一春の夢(未完
次回を長くします。
逃げ続けてどのくらい経っただろう。
俺はずっとなにかに追われている。
そいつは喋る。
『お前は無力だ……………………お前は仁天の足元にも及ばん……………………なのに…………なぜ……………………』
胸が、息が苦しくなる。
目を凝らすとそいつの姿がようやく認識できた。
光り輝く龍だ。どこかで見たことがあるが全く思い出せない。
いや、今はそれどころではない。
掠れた声しか出ない。もうやめてくれ。
誰なんだ。もうやめてくれ。
もうやめてくれ。
目が覚める。
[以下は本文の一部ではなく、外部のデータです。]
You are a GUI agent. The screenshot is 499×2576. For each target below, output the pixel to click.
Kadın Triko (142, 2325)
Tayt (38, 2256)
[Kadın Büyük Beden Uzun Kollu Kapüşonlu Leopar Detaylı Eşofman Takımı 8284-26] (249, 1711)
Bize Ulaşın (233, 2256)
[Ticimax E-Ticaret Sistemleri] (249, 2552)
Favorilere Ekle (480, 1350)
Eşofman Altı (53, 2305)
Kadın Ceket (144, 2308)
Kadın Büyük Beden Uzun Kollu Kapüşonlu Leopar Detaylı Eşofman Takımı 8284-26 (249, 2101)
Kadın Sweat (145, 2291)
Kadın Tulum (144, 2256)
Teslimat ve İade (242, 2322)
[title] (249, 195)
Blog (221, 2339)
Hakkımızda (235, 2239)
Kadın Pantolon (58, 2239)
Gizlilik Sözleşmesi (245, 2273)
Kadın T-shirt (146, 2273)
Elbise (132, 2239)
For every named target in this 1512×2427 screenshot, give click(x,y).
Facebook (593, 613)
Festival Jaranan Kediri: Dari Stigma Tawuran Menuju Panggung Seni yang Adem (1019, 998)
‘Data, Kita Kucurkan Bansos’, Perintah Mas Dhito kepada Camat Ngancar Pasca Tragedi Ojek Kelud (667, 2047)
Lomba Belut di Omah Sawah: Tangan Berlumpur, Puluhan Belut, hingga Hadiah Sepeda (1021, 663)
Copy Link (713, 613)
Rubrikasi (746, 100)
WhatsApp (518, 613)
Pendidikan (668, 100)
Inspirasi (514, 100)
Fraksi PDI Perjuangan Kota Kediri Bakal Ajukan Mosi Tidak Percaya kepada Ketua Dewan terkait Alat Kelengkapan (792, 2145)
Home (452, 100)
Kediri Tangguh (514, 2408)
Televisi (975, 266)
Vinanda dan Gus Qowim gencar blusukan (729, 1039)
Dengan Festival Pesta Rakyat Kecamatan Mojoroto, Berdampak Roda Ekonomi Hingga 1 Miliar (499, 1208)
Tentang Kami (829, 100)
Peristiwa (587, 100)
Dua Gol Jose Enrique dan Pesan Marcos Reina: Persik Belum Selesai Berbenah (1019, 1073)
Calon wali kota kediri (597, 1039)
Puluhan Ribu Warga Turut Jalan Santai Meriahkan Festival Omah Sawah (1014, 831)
時刻は四時過ぎ。
汗をかいた体が気持ち悪いのでシャワーを浴びる。
気持ちが優れない。あと少しで学校が始まるというのに。
さっきの龍が言っていた言葉がフラッシュバックする。
仁天。
その正体は日本を代表する七人の魔術師の一人。
その名前の由来は仁龍と呼ばれる金色に光る龍を魔獣として愛用していたためだ。
そして仁天の正体それは____
東山奏多の姉、 東山朱音なのだ。
と、ここまで思ったところでさっきの龍が仁龍だったと思い当たる。
そして昔も昔、俺は仁龍に会ったことがあった。